Last Updated 04 March 2010, 16:50 IST

This is not new information. Since the 1980’s, when the Air Act was enacted, the government has been advised to check the problem. Back in 2002 the then CPCB Member Secretary attributed 72 per cent of urban air pollution to vehicular emissions. A stitch in time would have saved nine. Today, Bangalore’s air pollution problem has grown to gargantuan proportions and has become an issue of immediate concern to its citizens. In this 21st century high-tech city nobody really knows how big the problem is, but everybody keeps saying it is big.

In 2001, the State Transport Department received an overwhelming response to a Karnataka High Court call to Bangalore’s residents and the state to voice their opinion on the issue of air pollution. Even after eight years the citizens have not got a reprieve from this scourge. When confronted, the ministers and mandarins, who complain of air pollution in private, turn defensive.

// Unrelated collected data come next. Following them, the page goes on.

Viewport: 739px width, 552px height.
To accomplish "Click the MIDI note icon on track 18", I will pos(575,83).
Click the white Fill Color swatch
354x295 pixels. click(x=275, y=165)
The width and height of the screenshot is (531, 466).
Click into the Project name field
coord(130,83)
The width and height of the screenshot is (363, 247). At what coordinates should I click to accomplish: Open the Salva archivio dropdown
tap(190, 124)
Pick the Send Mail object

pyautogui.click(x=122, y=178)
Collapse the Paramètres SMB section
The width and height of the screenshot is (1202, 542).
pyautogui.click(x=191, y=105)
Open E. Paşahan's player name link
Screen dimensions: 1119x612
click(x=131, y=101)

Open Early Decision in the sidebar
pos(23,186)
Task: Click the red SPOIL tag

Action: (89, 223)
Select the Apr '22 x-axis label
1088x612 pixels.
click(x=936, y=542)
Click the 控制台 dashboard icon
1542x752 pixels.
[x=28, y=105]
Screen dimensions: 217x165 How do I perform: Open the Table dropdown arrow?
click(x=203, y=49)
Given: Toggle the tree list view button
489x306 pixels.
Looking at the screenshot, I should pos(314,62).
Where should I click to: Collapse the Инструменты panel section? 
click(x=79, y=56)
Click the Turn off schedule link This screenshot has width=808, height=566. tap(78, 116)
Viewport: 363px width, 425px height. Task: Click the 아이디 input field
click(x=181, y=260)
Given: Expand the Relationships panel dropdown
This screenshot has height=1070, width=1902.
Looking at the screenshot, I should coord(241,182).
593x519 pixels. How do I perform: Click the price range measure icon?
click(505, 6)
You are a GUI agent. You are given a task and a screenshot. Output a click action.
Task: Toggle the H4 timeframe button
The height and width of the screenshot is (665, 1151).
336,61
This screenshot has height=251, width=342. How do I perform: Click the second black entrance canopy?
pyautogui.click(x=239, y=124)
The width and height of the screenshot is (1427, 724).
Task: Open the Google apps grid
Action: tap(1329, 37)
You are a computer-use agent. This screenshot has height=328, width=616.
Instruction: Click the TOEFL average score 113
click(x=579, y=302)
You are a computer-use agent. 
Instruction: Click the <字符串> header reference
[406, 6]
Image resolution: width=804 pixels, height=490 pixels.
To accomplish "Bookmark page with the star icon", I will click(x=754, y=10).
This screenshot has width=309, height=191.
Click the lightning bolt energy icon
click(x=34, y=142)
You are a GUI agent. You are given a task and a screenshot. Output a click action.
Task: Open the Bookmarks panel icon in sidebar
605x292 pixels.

According to a 1998 World Bank assessment on health damages from air pollution, high level of particulates in 126 cities worldwide, in which India, represented by 12 largest cities in the sample, including Bangalore, lost 12 disability-adjusted life years (DALYs) per 1,000 residents. These health damages, in monetary terms, are 9 per cent of the respective income (GDP per capita), implying that the costs to the society, part of which is direct productivity loss in the 12 largest Indian cities, are as high as nearly 10 per cent of the income generated in these cities from all economic activities.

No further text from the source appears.